Established in 1998 and based in Arlington Heights, IL, Graphic Alliance Inc. works out of a 3,500 square foot facility. The full-service marketing firm specializes in print and digital media. With nearly 12 employees, the company offers a range of services including graphic and web design, digital marketing, large format printing, and vehicle wraps.
To produce its range of offerings, the PSP relies on several pieces of digital printing and finishing equipment, including a Roland DGA Corporation SOLJET Pro 4 XR-640 printer/cutter, a Graphic Finishing Partners LLC (Gfp) 563TH Top Heat Laminator, and another laminator from SEAL, part of Acco Brands.
Eric Grossman, CEO, Graphic Alliance, estimates that half of its business is signage, one fourth is wrapping, and the rest is split between menus, banners, displays, window, and wall graphics.
Graphic Alliance’s wrap skills translate to objects other than vehicles. For instance, the shop once wrapped an antique refrigerator in purple and pink, donning the company’s name and other graphical elements. “The fridge was an eye sore. Matt Gorske is our creative senior level designer and came up with the idea for it,” says Grossman. Outside of internal use, the shop thinks outside of the box to go above and beyond for its customers.
Recently, the team created an exhibit for the National Hellenic Museum, “The Street is My Gallery.” The exhibit showcases political-based street art from Athens, Greece. The Graphic Alliance team took photographs of the graffiti, enlarged them, and printed using its Roland SOLJET Pro 4 XR-640 and Mactac Distributor Products IMAGin ROODLE vinyl for wall graphics.
These were laminated with its Gfp 536TH and SEAL laminators using Mactac’s IMAGin RoughRAP with Permacolor Matte RAYZor laminate. The massive design covered three levels of the museum, which equated to 5,000 square feet over 16 rooms. In addition to the wall wrap, the museum curators wanted to complement the wrapped walls with 32, two- by two-foot boxes stacked in threes and scattered throughout the rooms. These boxes were wrapped as well, accenting the wall graphics.
Once the museum requested the boxes and Grossman suggested using a matte vinyl and laminate to eliminate glare. He says the turnaround was quick. “The client was five days late getting us the files, leaving us with three days to print and install 3,000 square feet,” recalls Grossman.
For installation, the team was divided into three units—printer and cutter, driver and extra hands, and two installers. “We worked straight through 60 hours,” he says.
As previously noted, vehicle wraps make up a good portion—25 percent—of Graphic Alliance’s business. Of that, Grossman says that a majority—50 percent of that is printed vehicle graphics, while 48 percent is color, two- and three-tone accents, and the remaining two percent is color change wraps.
Because vehicle wraps represent such an important aspect of the business, the company has a dedicated division known as Elite Fleet Vinyl. When the shop wraps a customer’s vehicle, they become part of the Elite Fleet of custom wraps.
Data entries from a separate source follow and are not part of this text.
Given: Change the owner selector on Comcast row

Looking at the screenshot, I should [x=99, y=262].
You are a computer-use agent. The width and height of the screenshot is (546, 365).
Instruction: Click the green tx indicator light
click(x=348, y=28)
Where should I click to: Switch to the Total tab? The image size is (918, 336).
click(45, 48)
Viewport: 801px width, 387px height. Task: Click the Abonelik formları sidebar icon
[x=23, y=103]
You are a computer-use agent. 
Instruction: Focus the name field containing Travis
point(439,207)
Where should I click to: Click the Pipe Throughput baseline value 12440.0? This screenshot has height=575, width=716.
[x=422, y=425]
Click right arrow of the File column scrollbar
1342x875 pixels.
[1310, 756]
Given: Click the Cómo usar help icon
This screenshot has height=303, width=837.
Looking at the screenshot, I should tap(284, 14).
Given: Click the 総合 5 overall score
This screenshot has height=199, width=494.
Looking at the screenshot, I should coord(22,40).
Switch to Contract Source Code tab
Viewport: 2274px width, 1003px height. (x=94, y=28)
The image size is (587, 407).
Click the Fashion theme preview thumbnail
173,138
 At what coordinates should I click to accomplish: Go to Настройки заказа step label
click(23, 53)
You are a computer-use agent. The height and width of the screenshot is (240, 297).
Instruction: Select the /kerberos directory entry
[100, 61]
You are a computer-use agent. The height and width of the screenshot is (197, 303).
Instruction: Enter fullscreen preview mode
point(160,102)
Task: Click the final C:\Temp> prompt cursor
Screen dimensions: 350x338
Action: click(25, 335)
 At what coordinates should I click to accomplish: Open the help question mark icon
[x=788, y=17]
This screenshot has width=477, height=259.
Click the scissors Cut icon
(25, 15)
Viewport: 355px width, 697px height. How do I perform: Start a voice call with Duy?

Grossman explains the company wants to take wraps to another level, offering vehicle wraps as low as $500 to entice consumers to buy and change them out regularly. Due to the amount of wraps done, it has enough extra materials to make these low-cost wraps a reality. “We’re trying to get it to a point where you can purchase a wrap as a gift for the person who has everything,” adds Grossman.
In addition to printed vehicle wraps promoting businesses, Graphic Alliance and Elite Fleet Vinyl have taken a step away from the traditional and create layered wraps that offer a three-dimensional effect. “We’re using four or five types of different materials together to produce accents. First we put Mactac IMAGin ROODLE down and use different thicknesses of satin chrome vinyl to give the effect of a raised textured surface,” says Grossman.
Success through Creativity
It is clear that Graphic Alliance marches to the beat of its own drum. Offering a range of services with a side of creativity is the key to success for this print provider.